Wie kreativ und vielfältig die Szene rund um Steve Strange war, schildert ein neues Buch des britischen Autors Dylan Jones, der damals selbst im Blitz-Club verkehrte. «Sweet Dreams» macht klar: Die «New Romantics» beeinflussten nicht nur die Musik- und Modewelt, sondern auch die Medienbranche und die Kunst. Und das weit über London hinaus.
Dylan Jones: Sweet Dreams: From Club Culture to Style Culture, the Story of the New Romantics. Faber & Faber 2020. 688 S., um Fr. 28.–, E-Book 19.–.
Doch der Brite rappelte sich wieder auf, zog nach Ibiza und veranstaltete dort Partys für Prominente. Bis ihn 1997 nach diversen Schicksalsschlägen – so zerstörte etwa ein Feuer seine Wohnung in London – die Heroinsucht einholte. Im April 2000 dann der Tiefpunkt im Leben des Paradiesvogels: Komplett verarmt, wurde Steve Strange dabei erwischt, wie er in einem Geschäft eine Teletubbies-Puppe stahl. Immerhin nicht für sich – er wollte sie seinem Neffen schenken.

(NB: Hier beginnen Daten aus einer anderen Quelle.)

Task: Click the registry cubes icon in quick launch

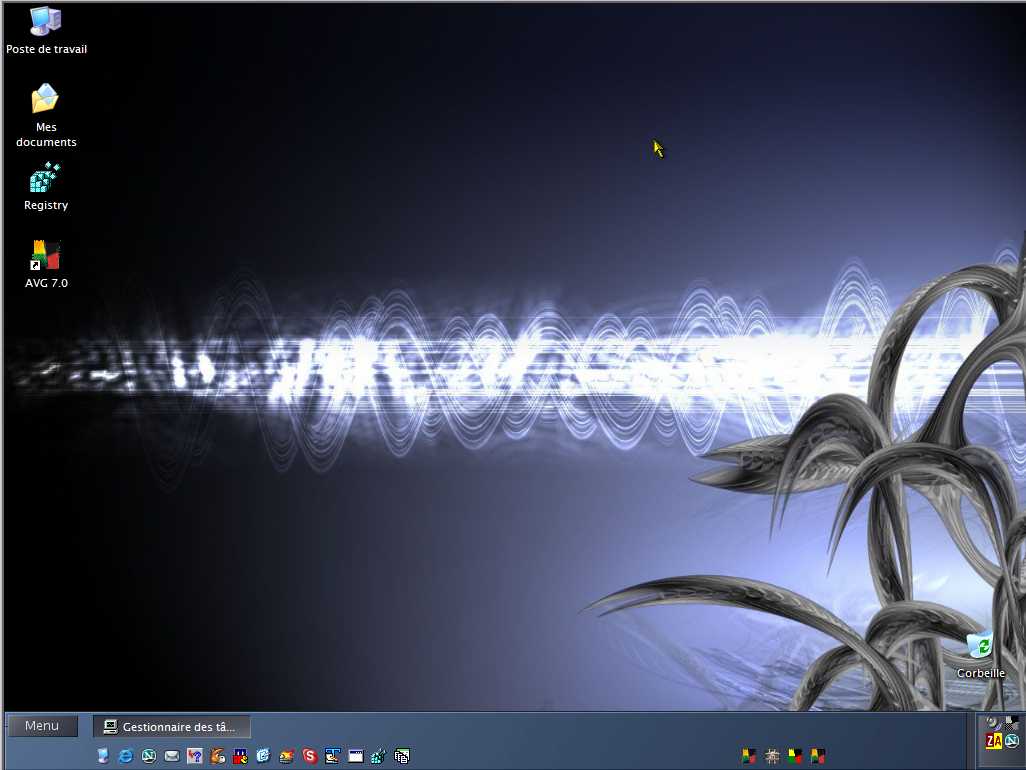Action: pos(378,756)
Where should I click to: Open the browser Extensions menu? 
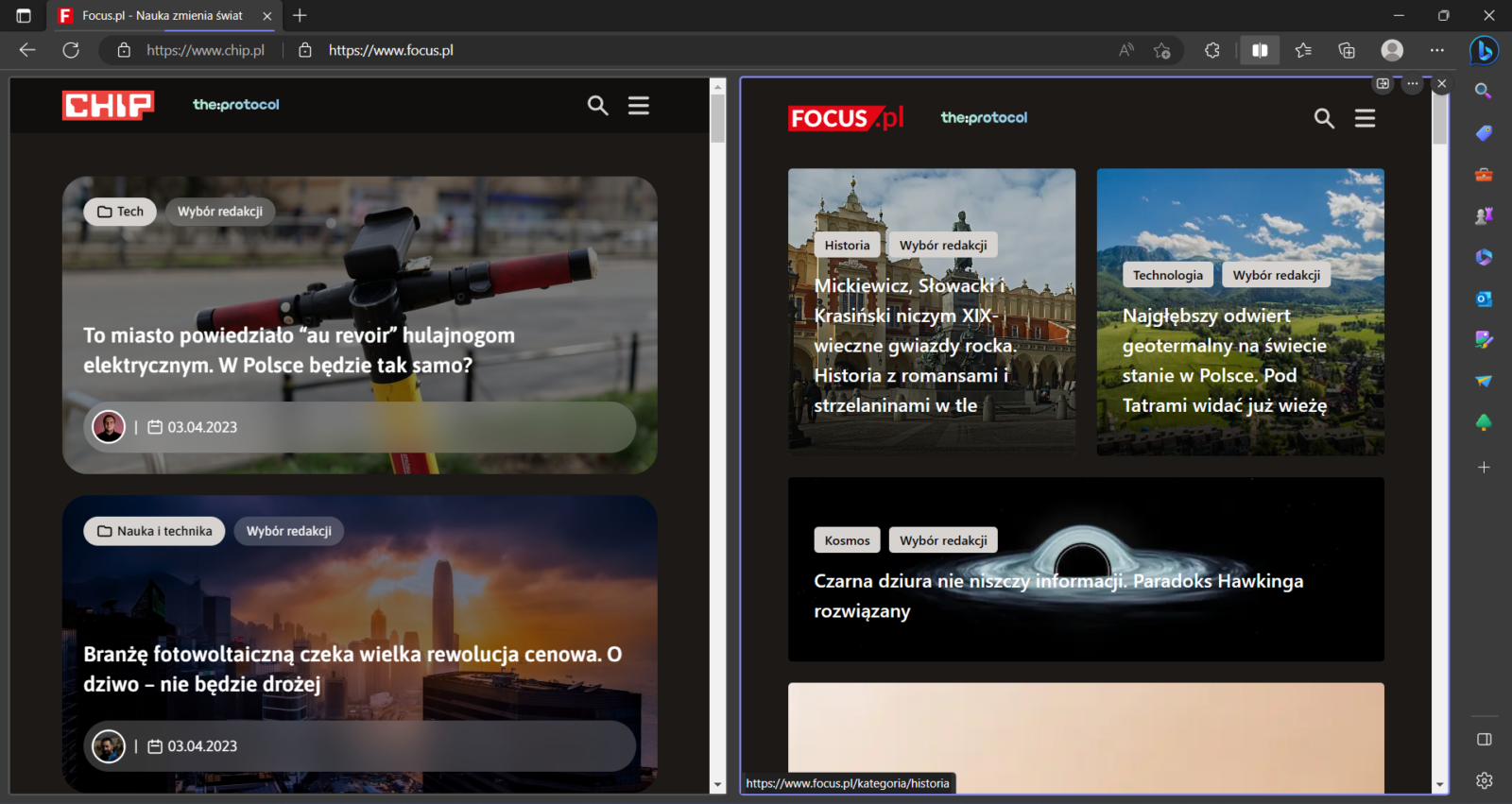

Nach dem jahrelangen Drogenmissbrauch gesundheitlich angeschlagen, erlag Steve Strange 2015 einem Herzinfarkt – er wurde nur 55Jahre alt. Boy George und Mitglieder von Spandau Ballet trugen den Sarg des ehemaligen Königs der Poseure. Einer der grossen Momente der Pop-Geschichte. Und der Tag, an dem man die 1980er Jahre begrub. Bleibt zu befürchten, dass seitdem nicht mehr Petrus über die Himmelspforte wacht, sondern Steve Strange. Das Tor zum Paradies würde sich in diesem Fall nur für die wirklich extravagant Gekleideten unter uns öffnen. Für alle anderen hiesse es: «Schaut euch an – würdet ihr euch hineinlassen?»